A compound assignment expression of the form E1 op= E2 is equivalent to E1 = (T) ((E1) op (E2)), where T is the type of E1, except that E1 is evaluated only once.

Basically, long += long yields a long, but long += double also yields a long.

When adding a double, the initial value of cumSeconds is widened to a double and then the addition occurs. The result undergoes a narrowing primitive conversion back to long.

A narrowing conversion of a floating-point number to an integral type T takes two steps:

  1. In the first step, the floating-point number is converted either to a long, if T is long

(snip)

  • Otherwise, one of the following two cases must be true:

    • The value must be too small (a negative value of large magnitude or negative infinity), and the result of the first step is the smallest representable value of type int or long.

    • The value must be too large (a positive value of large magnitude or positive infinity), and the result of the first step is the largest representable value of type int or long.

(bold emphasis mine)

The result eventually is too big to be represented in a long, so the result is narrowed to Long.MAX_VALUE, and the while loop ends.

However, when you use a long literal, you are continuously adding an even value to an even value, which will eventually overflow. This does not set the value to Long.MAX_VALUE, which is odd, so the loop is infinite.

But instead of relying on an addition eventually yielding Long.MAX_VALUE, with Java 1.8+ you can explicitly test for overflow with Math.addExact.

Returns the sum of its arguments, throwing an exception if the result overflows a long.

Throws:

ArithmeticException - if the result overflows a long

Push answered 18/9, 2015 at 18:15 Comment(2)
Note: this also means that x += 0.0 or even x += 0.0f can cause a long to lose precision.Fenderson
Any pointers to use Math.addExact() or something to detect an overflow?Roxana
P
5

The key observation is that cumSeconds < Long.MAX_VALUE where cumSeconds is a long can only be false if cumSeconds is exactly Long.MAX_VALUE.

If you do the calculation with long numbers it takes a quite some time to reach this value exactly (if it is ever reached) because long arithmetic wraps around when you leave the number range.

Doing the arithmetic with double numbers will yield the max value when the double value is large enough.

Plenipotentiary answered 18/9, 2015 at 18:16 Comment(0)
N
5

@rgettman has already gone into detail about the round-off gymnastics that take place when you're using a double instead of a long.
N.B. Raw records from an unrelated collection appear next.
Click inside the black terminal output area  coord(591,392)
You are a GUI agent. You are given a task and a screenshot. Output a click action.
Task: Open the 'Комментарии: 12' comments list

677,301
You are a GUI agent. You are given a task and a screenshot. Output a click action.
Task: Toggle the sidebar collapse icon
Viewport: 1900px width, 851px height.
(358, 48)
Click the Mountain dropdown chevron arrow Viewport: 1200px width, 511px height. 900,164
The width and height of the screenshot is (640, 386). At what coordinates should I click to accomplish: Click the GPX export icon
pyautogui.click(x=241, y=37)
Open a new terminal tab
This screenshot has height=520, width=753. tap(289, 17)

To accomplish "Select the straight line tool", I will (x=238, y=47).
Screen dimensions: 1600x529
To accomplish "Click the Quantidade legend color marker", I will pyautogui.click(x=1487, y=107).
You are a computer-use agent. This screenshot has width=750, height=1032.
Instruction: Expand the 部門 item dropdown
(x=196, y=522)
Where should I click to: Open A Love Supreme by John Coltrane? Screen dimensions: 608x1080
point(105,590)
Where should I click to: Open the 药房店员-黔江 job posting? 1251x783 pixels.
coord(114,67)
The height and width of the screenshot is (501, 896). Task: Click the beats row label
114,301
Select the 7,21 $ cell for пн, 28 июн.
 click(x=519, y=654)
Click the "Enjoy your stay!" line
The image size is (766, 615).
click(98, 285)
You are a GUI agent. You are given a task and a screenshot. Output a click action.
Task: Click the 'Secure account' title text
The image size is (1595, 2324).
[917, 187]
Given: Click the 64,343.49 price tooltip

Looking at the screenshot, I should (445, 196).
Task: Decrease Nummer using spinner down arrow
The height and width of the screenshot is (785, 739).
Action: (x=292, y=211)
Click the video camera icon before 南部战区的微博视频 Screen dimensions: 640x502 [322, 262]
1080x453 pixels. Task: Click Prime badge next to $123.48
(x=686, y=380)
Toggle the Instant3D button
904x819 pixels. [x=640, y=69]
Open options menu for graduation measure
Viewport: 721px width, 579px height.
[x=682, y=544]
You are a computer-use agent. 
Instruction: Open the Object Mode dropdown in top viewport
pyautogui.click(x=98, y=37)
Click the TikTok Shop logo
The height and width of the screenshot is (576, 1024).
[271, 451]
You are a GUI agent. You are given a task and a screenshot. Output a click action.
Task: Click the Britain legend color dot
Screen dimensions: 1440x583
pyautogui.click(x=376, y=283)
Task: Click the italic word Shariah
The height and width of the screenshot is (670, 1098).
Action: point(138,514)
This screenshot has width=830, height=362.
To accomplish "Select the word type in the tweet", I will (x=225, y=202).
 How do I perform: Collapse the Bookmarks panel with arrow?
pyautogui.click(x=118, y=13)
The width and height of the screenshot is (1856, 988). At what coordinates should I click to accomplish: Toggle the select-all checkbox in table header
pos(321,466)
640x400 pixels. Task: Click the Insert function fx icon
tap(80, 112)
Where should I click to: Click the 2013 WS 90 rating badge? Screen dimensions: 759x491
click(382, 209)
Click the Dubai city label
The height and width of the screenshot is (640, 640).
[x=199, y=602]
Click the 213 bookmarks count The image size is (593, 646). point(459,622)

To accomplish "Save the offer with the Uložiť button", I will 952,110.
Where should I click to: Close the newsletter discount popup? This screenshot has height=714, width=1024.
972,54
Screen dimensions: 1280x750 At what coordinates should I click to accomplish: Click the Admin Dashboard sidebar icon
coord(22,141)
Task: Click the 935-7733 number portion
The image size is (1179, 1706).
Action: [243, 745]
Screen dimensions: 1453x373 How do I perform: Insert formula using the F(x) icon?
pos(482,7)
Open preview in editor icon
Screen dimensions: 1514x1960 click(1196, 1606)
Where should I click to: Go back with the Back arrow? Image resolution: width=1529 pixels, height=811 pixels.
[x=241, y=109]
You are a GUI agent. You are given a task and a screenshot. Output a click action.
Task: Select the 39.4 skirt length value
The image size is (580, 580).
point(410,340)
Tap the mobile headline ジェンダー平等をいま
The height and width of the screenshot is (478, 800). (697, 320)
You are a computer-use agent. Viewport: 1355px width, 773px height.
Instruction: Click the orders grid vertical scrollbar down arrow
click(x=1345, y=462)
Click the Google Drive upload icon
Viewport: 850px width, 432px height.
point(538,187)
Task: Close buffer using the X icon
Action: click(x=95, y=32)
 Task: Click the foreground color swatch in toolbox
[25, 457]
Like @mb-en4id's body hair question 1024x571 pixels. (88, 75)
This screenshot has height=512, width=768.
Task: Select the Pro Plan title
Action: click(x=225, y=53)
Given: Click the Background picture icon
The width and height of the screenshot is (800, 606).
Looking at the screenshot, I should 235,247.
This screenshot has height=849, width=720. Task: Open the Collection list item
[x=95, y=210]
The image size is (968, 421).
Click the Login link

But there's more.

When you repeatedly add a large number to a long, you'll eventually end up with a negative result. For example, Long.MAX_VALUE + 1L = Long.MIN_VALUE. When that happens, you'll just repeat the process indefinitely.

So if you changed your code to:

    while (cumSeconds >= 0L) {
        // 31557600000 is the number of milliseconds in a year
        cumSeconds += 31557600000L;

you'll catch where things go negative because cumSeconds rolled over.